2 « Les preuves de Dieu métaphysiques sont si éloignées du raisonnement des hommes, et si impliquées, qu’elles frappent peu ; et quand cela servirait à quelques-uns, ce ne serait que pendant l’instant qu’ils voient cette démonstration ; mais une heure après ils craignent de s’être trompés. Quod curiositate cognoverint, superbiâ amiserunt. »
« D’ailleurs ces sortes de preuves ne nous peuvent conduire qu’à une connaissance spéculative de Dieu, et ne le connaître que de cette sorte, c’est ne le connaître pas. » (glose)
3 « La Divinité des Chrétiens ne consiste pas en un Dieu simplement auteur des vérités Géométriques et de l’ordre des éléments ; c’est la part des Païens. Elle ne consiste pas simplement en un Dieu qui exerce sa providence sur la vie et sur les biens des hommes, pour donner une heureuse suite d’années à ceux qui l’adorent ; c’est le partage des Juifs. Mais le Dieu d’Abraham, et de Jacob, le Dieu des Chrétiens est un Dieu d’amour et de consolation : c’est un Dieu qui remplit l’âme et le cœur de ceux qu’il possède : c’est un Dieu qui leur fait sentir intérieurement leur misère, et sa miséricorde infinie ; qui s’unit au fonds de leur âme, qui la remplit d’humilité, de joie, de confiance, d’amour ; qui les rend incapables d’autre fin que de lui-même. »

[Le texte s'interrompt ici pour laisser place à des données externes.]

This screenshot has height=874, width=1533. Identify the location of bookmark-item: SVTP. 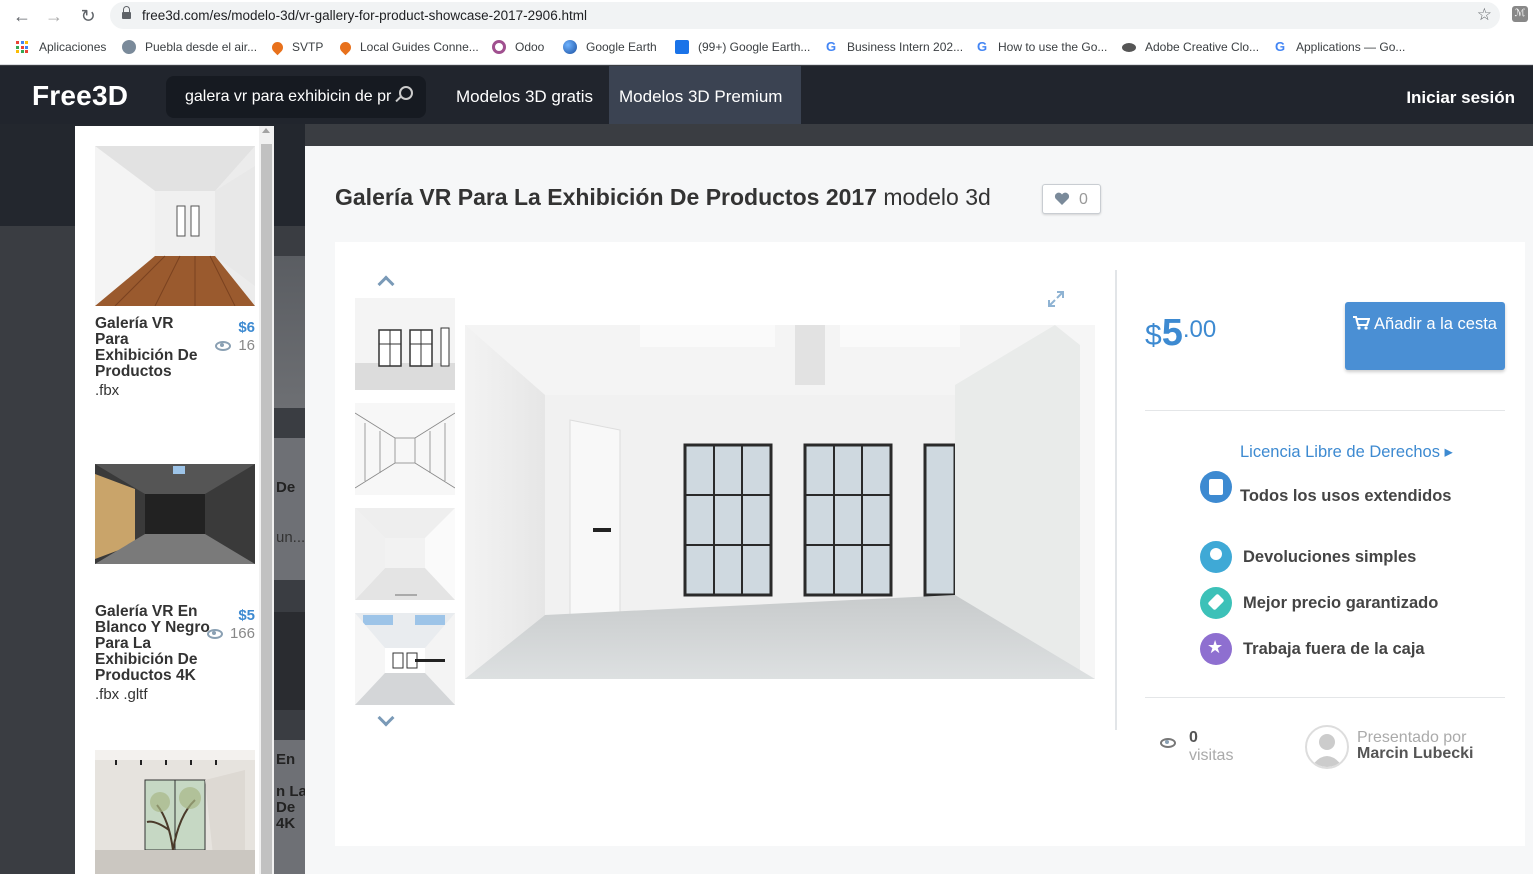
(296, 47).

4 « Le Dieu des Chrétiens est un Dieu qui fait sentir à l’âme, qu’il est son unique bien, que tout son repos est en lui, et qu’elle n’aura de joie qu’à l’aimer ; et qui lui fait en même temps abhorrer les obstacles qui la retiennent et l’empêchent de l’aimer de toutes ses forces. L’amour-propre et la concupiscence qui l’arrêtent lui sont insupportables. Ce Dieu lui fait sentir, qu’elle a ce fonds d’amour-propre, et que lui seul l’en peut guérir. »
« Voilà ce que c’est que de connaître Dieu en Chrétien. Mais pour le connaître de cette manière, il faut connaître en même temps sa misère, son indignité, et le besoin qu’on a d’un médiateur pour se rapprocher de Dieu, et pour s’unir à lui. Il ne faut point séparer ces connaissances ; parce qu’étant séparées, elles sont non seulement inutiles, mais nuisibles. » (glose)
5 « La connaissance de Dieu sans celle de notre misère fait l’orgueil. La connaissance de notre misère sans celle de Jésus-Christ fait le désespoir. Mais la connaissance de Jésus-Christ nous exempte et de l’orgueil, et du désespoir ; parce que nous y trouvons Dieu, notre misère, et la voie unique de la réparer. »
6 « Nous pouvons connaître Dieu, sans connaître nos misères ; ou nos misères, sans connaître Dieu ; ou même Dieu et nos misères, sans connaître le moyen de nous délivrer des misères qui nous accablent. Mais nous ne pouvons connaître Jésus-Christ, sans connaître tout ensemble et Dieu, et nos misères, et le remède de nos misères ; parce que Jésus-Christ n’est pas simplement Dieu, mais que c’est un Dieu réparateur de nos misères.
Ainsi tous ceux qui cherchent Dieu sans Jésus-Christ, ne trouvent aucune lumière qui les satisfasse, ou qui leur soit véritablement utile. Car, ou ils n’arrivent pas jusqu’à connaître qu’il y a un Dieu ; ou, s’ils y arrivent, c’est inutilement pour eux ; parce qu’ils se forment un moyen de communiquer sans médiateur avec ce Dieu qu’ils ont connu sans médiateur. De sorte qu’ils tombent ou dans l’Athéisme, ou dans le Déisme, qui sont deux choses que la Religion Chrétienne abhorre presque également. »
« Il faut donc tendre uniquement à connaître Jésus-Christ, puisque c’est par lui seul que nous pouvons prétendre connaître Dieu d’une manière qui nous soit utile.
C’est lui qui est le vrai Dieu des hommes, c’est-à-dire des misérables, et des pécheurs. » (glose)
« Il est le centre de tout, et l’objet de tout ; et qui ne le connaît pas, ne connaît rien dans l’ordre du monde, ni dans soi-même. »
7 « Sans Jésus-Christ il faut que l’homme soit dans le vice et dans la misère ; avec Jésus-Christ l’homme est exempt de vice et de misère. En lui est tout notre bonheur, notre vertu, notre vie, notre lumière, notre espérance ; et hors de lui il n’y a que vice, misère, ténèbres, désespoir, »
8 La différence provient des Copies C1 et C2.
Commentaire
Port-Royal réunit plusieurs fragments en un corps d’argumentation qui, à partir de l’inutilité des preuves métaphysiques, montre ce que c’est que « connaître Dieu en chrétien ». Les éditeurs répartissent des parties du fragment et complètent en quelques endroits les remarques esquissées par Pascal. Le travail de réécriture est visible dans les gloses qui séparent les éléments du fragment. Les parties supprimées ont peut-être paru trop audacieuses aux éditeurs (par exemple la formule nous ne connaissons rien).